The new rules were introduced with the objective of promoting a liquid and transparent market with a better price discovery mechanism. Vajira Wijegunewardene, Director General SEC said that the rationale for a minimum public float is mainly because a sizeable public float is a necessity to ensure a market that is fair, orderly and efficient. “The introduction of a minimum public float as a continuous listing requirement is considered by all regulators in order to promote liquidity and ensure a better price discovery mechanism. It’s an established fact that greater the public float less is the potential for market abuse.” So far some seven firms have announced their delistings – Finlay’s and Carsons Group company, Equity One being the latest – delisting last month. According to Mr. Wijegunewardene, since 2010 comments from the public was sought on three occasions by the SEC by way of Public Consultations.
This discussion was the fourth such instance. ”The views of the Colombo Stock Exchange (CSE), the comments received from the public, from listed companies, comments of the IOSCO members and the public float rules of jurisdictions such as Malaysia, Thailand, Singapore, Australia, Japan and the UK were considered and included in the Draft Rules,” he said. So when some participants requested for more time, some officials pointed out that time was granted since 2014 for firms to comply with these rules. “The commission is flexible with regard to timelines but would like to maintain the public float which will have wider benefits to our market as a whole. For a fair, transparent and efficient market, public float is essential. Then price manipulation and abuse is less,” Mr. Wijegunewardene said.
Splitting hairs
SEC Chairman Tilak Karunaratne insisted that any amendments to the percentage of public float won’t be implemented. “PLCS will have to support us and we will support you but we have to stop splitting hairs over percentages,” he said. Mr. Wijegunawardane added that the SEC doesn’t want to see any firms delisting, but stressed on compliant behaviour. “We don’t like to see companies delist. Please comply, but we would welcome your representations.

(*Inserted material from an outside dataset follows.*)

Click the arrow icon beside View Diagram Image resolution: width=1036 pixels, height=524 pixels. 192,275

Please send to us in writing before too long. If there are any compelling reasons and we would consider it,” he said. SEC Commissioner Ranel Wijesinha said that instead of timeline extensions, the regulator would welcome alternative suggestions in terms of rules and regulations similar to the market capitalisation requirement.

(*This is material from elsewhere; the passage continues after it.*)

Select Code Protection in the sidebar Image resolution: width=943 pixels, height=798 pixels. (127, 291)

In his presentation, Mr. Wijegunawardane said that most stock exchanges in the region have a minimum public float rule of 25 per cent which has been implemented since their inception with the exception of Singapore which has a 10 per cent requirement. Research by the SEC found that as at June 2011, 35 per cent of the firms listed on the CSE’s Main Board had a public float below 20 per cent and 36 per cent of the Diri Savi Board Companies had a percentage below 10 per cent. Only 12 per cent of the Main Board Companies had a public float below 10 per cent.
As at 31st December 2015, 98 companies were compliant with the ultimate rule and 61 were compliant with the transition rule.